Make no mistake and beware. SILENT HILL: HOMECOMING isn't for kids. This is a horror survival game full of psychological and physical terror, torture, blood, guts, screams and insidious, insane laughter. In fact, the tale about protagonist war veteran Alex Shepherd searching for his lost kid brother in ultra-creepy, mist-laden environs will make some adults squeamish. Really.
While the game has some new developers who live stateside instead of in Japan, the game mechanics are pretty much similar to those in previous iterations of the series. As you search for clues and solve puzzles, you use buttons to attack and slash, pick up items (like first aid for your inventory), shine a flashlight, and check out a map to see where you are in the Silent Hill universe.
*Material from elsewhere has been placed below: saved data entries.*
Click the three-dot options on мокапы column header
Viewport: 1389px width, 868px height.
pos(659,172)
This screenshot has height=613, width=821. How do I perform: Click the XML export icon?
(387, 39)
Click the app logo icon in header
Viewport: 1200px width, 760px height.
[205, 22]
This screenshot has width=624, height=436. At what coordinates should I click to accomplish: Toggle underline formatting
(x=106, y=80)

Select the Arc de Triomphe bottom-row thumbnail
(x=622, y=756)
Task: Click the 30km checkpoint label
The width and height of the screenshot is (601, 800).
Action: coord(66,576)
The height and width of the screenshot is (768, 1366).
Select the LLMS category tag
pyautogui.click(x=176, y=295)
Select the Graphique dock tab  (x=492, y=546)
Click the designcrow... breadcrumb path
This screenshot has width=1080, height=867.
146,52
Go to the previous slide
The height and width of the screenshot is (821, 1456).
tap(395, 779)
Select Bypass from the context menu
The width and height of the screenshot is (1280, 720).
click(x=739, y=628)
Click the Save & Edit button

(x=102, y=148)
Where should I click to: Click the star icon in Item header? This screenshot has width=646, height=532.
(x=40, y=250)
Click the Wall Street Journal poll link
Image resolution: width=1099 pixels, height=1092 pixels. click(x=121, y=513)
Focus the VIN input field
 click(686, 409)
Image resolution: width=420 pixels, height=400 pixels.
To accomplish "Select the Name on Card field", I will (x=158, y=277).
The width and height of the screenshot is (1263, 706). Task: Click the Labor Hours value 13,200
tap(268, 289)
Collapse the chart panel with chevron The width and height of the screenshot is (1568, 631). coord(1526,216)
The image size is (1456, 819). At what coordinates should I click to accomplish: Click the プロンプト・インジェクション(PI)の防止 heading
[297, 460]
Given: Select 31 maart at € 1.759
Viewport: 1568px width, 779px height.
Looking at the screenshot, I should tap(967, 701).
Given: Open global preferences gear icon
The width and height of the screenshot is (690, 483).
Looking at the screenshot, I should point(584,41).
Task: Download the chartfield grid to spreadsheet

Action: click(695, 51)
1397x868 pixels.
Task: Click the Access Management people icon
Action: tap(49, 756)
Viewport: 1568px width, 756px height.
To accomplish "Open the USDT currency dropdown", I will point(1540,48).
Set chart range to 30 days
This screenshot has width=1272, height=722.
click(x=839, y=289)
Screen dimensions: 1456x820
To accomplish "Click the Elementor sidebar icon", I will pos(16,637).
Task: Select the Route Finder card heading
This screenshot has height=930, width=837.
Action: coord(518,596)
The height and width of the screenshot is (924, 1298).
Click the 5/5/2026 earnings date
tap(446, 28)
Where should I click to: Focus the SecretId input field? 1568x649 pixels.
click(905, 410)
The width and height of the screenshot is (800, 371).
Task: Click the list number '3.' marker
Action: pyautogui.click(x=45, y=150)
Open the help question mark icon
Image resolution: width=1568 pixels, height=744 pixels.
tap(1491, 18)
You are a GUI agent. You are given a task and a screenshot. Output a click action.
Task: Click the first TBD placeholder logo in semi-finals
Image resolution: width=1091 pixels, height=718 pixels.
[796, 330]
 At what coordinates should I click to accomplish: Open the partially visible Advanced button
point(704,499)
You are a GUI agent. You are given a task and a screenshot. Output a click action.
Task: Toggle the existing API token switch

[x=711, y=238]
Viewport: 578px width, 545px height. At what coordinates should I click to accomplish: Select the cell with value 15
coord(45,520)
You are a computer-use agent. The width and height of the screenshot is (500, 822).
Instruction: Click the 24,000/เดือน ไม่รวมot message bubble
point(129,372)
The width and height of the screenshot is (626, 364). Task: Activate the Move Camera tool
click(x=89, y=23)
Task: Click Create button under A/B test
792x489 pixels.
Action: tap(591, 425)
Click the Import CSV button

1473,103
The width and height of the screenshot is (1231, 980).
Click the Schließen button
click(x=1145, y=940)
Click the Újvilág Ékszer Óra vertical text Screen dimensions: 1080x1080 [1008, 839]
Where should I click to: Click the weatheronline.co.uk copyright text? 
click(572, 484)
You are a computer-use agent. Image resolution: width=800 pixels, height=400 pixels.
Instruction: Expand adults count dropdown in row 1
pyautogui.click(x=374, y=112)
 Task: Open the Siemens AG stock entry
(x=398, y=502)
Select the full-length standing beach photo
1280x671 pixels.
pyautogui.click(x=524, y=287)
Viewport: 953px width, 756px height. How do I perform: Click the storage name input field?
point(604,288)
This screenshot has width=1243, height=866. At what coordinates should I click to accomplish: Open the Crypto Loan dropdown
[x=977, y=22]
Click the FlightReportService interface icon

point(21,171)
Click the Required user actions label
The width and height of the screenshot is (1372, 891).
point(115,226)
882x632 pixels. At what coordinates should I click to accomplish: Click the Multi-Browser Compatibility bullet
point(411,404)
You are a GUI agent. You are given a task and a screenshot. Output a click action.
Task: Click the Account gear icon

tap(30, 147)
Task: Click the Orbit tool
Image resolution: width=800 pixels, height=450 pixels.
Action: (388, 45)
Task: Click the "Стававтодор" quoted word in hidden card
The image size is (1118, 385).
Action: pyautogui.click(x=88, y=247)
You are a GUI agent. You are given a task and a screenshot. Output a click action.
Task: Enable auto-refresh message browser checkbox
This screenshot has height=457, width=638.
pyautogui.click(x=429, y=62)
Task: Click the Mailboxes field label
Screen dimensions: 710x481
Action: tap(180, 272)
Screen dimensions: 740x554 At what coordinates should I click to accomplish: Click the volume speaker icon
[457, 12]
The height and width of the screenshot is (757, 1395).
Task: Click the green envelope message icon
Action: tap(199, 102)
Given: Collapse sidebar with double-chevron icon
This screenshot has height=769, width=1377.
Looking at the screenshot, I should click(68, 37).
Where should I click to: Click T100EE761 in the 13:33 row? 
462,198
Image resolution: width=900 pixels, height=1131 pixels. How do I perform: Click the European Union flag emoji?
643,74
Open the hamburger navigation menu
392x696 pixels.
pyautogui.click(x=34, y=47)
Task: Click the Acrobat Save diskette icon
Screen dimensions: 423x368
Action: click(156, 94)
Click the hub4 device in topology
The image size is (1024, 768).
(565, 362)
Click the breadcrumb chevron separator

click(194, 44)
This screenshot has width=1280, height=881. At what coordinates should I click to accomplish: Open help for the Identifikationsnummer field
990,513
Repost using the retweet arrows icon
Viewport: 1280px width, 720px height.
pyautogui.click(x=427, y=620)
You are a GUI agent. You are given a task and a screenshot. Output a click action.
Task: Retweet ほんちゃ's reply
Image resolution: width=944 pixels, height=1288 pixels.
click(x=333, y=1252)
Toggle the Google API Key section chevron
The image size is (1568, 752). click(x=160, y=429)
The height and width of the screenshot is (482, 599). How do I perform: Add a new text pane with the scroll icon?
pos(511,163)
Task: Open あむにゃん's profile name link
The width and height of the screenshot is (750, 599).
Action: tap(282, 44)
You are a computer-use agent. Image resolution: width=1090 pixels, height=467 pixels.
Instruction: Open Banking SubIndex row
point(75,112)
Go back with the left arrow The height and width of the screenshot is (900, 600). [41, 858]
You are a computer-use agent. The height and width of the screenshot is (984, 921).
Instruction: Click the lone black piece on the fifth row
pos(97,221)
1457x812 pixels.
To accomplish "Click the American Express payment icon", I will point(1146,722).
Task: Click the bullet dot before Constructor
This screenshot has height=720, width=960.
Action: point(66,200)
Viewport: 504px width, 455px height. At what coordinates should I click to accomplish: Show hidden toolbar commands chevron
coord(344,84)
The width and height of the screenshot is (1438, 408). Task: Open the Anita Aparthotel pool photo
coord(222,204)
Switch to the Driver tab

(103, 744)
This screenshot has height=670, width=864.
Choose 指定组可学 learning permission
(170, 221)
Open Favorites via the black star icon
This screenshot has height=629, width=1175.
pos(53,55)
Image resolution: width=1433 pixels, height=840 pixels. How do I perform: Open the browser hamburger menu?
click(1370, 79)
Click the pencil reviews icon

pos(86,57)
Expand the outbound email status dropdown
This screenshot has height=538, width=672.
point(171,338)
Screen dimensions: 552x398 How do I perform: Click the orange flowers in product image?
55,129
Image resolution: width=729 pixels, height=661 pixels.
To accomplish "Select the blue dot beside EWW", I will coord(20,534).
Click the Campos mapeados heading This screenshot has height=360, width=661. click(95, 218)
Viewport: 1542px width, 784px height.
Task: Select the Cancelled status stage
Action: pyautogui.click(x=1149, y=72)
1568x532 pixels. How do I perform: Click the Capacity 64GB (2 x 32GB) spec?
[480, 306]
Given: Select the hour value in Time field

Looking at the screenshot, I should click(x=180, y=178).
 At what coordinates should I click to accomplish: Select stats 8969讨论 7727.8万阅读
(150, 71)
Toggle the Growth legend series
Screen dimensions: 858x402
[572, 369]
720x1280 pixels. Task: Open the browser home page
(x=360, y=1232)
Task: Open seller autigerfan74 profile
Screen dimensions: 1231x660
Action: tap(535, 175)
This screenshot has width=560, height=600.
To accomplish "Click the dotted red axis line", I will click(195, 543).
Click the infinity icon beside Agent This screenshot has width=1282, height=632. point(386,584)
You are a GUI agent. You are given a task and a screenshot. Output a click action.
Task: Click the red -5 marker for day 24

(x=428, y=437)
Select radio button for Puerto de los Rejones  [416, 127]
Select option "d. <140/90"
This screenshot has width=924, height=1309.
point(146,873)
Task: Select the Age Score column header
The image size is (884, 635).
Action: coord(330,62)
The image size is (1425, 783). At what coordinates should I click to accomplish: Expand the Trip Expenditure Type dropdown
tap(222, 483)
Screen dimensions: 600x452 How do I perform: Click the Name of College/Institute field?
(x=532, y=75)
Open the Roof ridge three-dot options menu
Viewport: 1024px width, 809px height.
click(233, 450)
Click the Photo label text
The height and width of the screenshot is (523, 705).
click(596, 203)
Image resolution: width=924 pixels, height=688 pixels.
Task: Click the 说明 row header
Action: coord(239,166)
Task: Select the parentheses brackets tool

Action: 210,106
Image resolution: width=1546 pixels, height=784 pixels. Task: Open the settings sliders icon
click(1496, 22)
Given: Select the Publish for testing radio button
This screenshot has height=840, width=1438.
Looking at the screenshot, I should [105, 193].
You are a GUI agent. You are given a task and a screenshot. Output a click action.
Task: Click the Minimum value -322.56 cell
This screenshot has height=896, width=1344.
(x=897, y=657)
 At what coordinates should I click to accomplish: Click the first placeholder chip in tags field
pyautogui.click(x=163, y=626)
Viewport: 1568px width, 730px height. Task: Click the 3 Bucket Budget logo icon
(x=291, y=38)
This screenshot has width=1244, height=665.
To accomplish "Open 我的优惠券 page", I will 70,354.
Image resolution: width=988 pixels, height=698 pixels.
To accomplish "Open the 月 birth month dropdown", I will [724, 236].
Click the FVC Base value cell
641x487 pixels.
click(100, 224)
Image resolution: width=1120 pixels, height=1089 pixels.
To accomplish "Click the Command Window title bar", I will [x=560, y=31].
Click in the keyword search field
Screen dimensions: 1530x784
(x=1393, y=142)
New within Homecoming is the ability to dodge, strafe, and roll out of the way of the many monsters and bugs which constantly shiver your timbers. Yet because of the strength and speed of some beings, you wish you could move with more alacrity.
Is It Any Good?
The point of all survival horror games is to create a hopeless, almost depressive mood that is filled with violence. In fact, if you don't have mood in this genre, you've failed. The first moment of the game isn't scary, though. You're tied to gurney, being pushed through a dark, dank hospital. You see scenes of torture in rooms and you're screaming. It's too over the top, though, fake-y. Once you're left alone, you break your bonds and begin to search the lonely rooms, and that's when the suspense and tension builds. The game gets more difficult midway through when save points and first aid become less available.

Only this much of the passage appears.